Absorption of .GAMMA.-butyrolactone-.GAMMA.-carbonyl-L-histidyl-L-prolinamide citrate (DN-1417), an analog of thyrotropin-releasing hormone, in rats and dogs.

Abstract

Plasma levels of .gamma.-butyrolactone-.gamma.-carbonyl-L-histidyl-L-prolinamide citrate (DN-1417), and TRH analog, were determined by a radioimmunoassay after oral or i.v. administration in rats and dogs. A pharmacokinetic analysis after i.v. injection revealed biphasic elimination of the plasma concentration following a 2 compartment open model with half lives in .alpha.-phase of 2.0 min and .beta.-phase of 19.2 min in rats, and half lives in .alpha.-phase of 4.0 min and .beta.-phase of 33.0 min in dogs.

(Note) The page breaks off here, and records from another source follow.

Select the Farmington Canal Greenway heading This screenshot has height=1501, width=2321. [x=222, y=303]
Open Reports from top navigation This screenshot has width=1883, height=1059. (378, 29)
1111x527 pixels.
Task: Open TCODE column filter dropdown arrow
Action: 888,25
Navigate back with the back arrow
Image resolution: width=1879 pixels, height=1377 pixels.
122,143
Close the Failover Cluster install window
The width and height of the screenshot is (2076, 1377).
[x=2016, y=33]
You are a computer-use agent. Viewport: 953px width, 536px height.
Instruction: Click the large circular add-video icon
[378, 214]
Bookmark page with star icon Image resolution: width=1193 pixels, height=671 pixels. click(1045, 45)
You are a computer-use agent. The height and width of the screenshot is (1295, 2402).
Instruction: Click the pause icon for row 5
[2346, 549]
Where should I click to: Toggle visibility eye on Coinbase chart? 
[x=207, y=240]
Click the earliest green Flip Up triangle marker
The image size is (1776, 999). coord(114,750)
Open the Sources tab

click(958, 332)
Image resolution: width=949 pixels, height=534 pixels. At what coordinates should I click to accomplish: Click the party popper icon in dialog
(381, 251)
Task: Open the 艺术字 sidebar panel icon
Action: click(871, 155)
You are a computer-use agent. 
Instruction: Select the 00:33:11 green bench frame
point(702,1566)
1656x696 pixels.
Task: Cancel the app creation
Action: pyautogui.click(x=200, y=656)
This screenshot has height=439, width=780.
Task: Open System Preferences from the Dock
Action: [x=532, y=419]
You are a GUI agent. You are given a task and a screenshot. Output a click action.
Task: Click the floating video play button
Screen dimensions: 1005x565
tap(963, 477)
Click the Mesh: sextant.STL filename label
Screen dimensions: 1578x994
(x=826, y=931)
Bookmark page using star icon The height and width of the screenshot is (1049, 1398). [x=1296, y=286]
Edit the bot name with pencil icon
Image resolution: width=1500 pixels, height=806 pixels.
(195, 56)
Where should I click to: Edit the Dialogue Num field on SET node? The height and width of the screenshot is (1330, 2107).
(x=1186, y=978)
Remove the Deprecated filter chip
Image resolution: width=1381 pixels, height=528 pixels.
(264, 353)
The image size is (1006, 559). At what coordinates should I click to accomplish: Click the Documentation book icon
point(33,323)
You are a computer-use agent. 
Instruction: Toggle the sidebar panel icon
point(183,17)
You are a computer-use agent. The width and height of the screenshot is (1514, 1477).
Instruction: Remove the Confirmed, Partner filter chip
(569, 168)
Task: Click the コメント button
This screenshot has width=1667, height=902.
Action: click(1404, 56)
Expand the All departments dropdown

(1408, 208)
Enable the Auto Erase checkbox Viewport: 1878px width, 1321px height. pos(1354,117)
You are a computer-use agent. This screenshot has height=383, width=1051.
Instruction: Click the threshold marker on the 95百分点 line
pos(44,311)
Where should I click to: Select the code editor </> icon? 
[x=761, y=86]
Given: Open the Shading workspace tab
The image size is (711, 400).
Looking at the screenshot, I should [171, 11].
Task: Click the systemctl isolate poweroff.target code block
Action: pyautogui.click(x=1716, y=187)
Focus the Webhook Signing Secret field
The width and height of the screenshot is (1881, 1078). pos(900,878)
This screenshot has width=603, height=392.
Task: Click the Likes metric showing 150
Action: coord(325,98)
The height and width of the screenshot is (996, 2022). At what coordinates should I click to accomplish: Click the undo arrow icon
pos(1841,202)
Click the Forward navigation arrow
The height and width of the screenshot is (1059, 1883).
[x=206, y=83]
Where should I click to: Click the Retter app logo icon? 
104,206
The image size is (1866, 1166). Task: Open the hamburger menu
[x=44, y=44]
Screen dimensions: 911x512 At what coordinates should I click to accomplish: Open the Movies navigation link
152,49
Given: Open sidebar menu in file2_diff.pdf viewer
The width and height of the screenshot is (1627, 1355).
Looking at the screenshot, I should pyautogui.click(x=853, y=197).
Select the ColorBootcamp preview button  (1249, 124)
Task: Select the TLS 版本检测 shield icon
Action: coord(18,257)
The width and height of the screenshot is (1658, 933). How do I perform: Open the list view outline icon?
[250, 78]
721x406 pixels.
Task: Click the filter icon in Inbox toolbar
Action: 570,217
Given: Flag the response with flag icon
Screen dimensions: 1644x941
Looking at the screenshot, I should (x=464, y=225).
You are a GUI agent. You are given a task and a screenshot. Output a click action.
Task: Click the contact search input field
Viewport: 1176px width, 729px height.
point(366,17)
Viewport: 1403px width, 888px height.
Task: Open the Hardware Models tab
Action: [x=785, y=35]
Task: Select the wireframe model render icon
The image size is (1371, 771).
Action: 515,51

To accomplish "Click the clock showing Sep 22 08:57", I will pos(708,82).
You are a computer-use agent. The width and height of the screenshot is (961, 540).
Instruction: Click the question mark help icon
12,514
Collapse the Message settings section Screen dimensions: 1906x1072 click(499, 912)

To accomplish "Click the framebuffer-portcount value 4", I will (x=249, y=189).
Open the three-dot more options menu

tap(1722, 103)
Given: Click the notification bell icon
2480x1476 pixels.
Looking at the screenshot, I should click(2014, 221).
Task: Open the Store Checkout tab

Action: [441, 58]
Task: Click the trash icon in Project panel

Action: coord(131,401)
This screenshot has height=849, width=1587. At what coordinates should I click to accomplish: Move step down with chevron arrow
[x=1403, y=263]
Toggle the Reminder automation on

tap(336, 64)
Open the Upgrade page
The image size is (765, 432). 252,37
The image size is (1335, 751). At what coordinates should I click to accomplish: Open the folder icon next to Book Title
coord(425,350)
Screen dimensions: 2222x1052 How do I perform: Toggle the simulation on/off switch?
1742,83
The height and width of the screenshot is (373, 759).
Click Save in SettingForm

Absolute bioavailabilities when administered orally the solution of DN-1417 after 24 h fasting in rats and dogs were 1 and 10%, respectively. The bioavailability was observed to be unchanged at the dose up to 500 mg/kg in rats and at the dose up to 100 mg/dog in dogs. The absorption of DN-1417 in rats and dogs was proportional to the dose. The absolute bioavailabilities after meal in dogs were 7.9% at the dose of 20 mg/dog and 7.2% at the dose of 2 mg/dog, whereas in the 24 h fasting condition they were 15.7 and 12.0%, respectively, showing the decrease in absorption with food ingestion. These phenomena are somewhat different from the absorption of TRH.